With this said I´m going to do exactly that – because it´s hard to see George Plantagenet, Duke of Clarence, as anything else than an unstable traitor. Placed in age between his brothers Edward (IV) and Richard (III), he constantly managed to in an outstanding way break the trust he was given.
He was born in Dublin in 1449 just as the conflict between his father, Richard of York and Henry VI was beginning. After Richard of York had been killed at Wakefielf 1460, he actively supported his brother´s claim to the crown, and after Edward ascended the throne he made George Duke of Clarence and Knight of the Garter 1461. It didn´t how ever, take long before there was disaffection between the brothers, and George went against the will of Edward and married Isabel Neville, the oldest daughter of Richard of Warwick, known as Warwick the Kingmaker.
When Warwick, in protest of the power that had ended up in the hands of the Woodville family – the family of the Queen – chose to rebel against Edward he had George by hiss ide. Only weeks after the wedding between George and Isabel, Warwick and Edward met on the battlefield of Edgecoat Moor on the 26th of July 1469. Warwick was victorious and in the following weeks he executed the father of the Queen as well as her son from a previous marriage.
During all of this, George of Clarence was under the impression that it was the intention of Warwick to elevate his son-in-law, George himself that is, to Kingship. It became evident however that this was not the case when Warwick in 1470 had his youngest daughter Anne married off to the son of Margaret of Anjou and Henry VI – Edward of Westminster – during their joint exile in France. George returned to his brothers side and was there at the battle of Barnet when Warwick was killed.

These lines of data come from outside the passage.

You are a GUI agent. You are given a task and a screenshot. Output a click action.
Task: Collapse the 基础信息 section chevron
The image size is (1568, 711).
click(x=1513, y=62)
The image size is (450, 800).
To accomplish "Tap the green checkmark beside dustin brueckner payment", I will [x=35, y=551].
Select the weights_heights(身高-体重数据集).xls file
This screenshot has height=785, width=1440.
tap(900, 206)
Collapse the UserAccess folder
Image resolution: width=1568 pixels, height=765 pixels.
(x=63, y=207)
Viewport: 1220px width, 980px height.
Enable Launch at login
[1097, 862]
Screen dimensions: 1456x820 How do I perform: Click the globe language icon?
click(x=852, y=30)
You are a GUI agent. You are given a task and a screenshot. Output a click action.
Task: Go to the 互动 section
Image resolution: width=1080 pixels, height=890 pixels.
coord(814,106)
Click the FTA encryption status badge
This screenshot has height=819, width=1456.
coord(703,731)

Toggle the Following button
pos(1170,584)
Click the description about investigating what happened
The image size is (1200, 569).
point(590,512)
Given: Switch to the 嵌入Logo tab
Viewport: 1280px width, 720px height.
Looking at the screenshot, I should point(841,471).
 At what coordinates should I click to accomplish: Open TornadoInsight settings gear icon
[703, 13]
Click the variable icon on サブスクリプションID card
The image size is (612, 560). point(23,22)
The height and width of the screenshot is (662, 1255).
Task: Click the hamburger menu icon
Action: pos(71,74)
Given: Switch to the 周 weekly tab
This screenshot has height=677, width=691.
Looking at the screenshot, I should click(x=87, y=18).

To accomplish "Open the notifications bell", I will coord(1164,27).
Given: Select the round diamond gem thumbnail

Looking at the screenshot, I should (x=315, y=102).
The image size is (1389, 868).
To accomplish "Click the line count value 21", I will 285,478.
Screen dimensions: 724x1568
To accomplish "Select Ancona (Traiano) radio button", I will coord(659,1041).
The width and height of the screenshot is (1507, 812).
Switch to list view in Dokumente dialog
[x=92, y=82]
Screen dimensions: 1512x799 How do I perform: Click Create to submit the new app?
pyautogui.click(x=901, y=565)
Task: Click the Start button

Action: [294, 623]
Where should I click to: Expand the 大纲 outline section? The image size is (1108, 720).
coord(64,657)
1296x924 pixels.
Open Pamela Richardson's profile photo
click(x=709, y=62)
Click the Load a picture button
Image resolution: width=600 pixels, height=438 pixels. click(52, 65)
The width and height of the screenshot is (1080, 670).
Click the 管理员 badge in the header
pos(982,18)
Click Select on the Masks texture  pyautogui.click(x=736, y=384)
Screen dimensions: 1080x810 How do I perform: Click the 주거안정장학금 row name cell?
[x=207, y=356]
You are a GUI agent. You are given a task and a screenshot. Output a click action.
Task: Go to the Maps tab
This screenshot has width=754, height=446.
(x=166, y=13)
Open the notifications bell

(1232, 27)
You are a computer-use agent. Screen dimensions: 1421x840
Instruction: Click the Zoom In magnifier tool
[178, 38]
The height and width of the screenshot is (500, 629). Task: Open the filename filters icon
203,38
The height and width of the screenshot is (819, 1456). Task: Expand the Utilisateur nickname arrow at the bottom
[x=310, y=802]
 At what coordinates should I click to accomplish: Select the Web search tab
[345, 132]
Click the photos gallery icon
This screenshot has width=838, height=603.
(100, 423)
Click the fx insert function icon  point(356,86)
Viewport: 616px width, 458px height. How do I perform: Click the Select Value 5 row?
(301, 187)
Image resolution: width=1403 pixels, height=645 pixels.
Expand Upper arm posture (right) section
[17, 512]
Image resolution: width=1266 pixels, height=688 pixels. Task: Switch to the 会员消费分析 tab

One could think that this would be the end of his treasonous behaviour, but George became more and more unpredictable over the years. After his wife´s death in what is now thought to have been either consumption or the consequences of childbirth, George had her lady-in-waiting, Ankarette Twynho summarily executed on the charge of having poisoned Isabel.
Being more and more mentally unstable, George continued to engage in plots and intended rebellions against Edward, and after having been warned of his behaviour a number of times he was finally placed it the Tower where he was executed on this day in 1478, at the age of 28. According to legend, he was drowned in a butt of Malmsey. In some versions he chose this way of dying because it was his favourite wine, in others because it was the favourite wine of the Queen, and he took pleasure in destroying it for her. Most likely, he was in reality garrotted. He is buried at Tewkesbury Abbey together with his wife Isabel Neville.
George of Clarence and Isabel Neville was survived by two small children, Edward and Margaret who were raised by their Anne Neville, their aunt and wife of Richard III until her death in 1485. Under the rule of Henry VII, Edward was imprisoned in the Tower and executed in 1499, at the age of 24. His sister lived on to become Margaret Pole, Countess of Salisbury, who was executed under horrific forms 1541. But she will get a post of her own.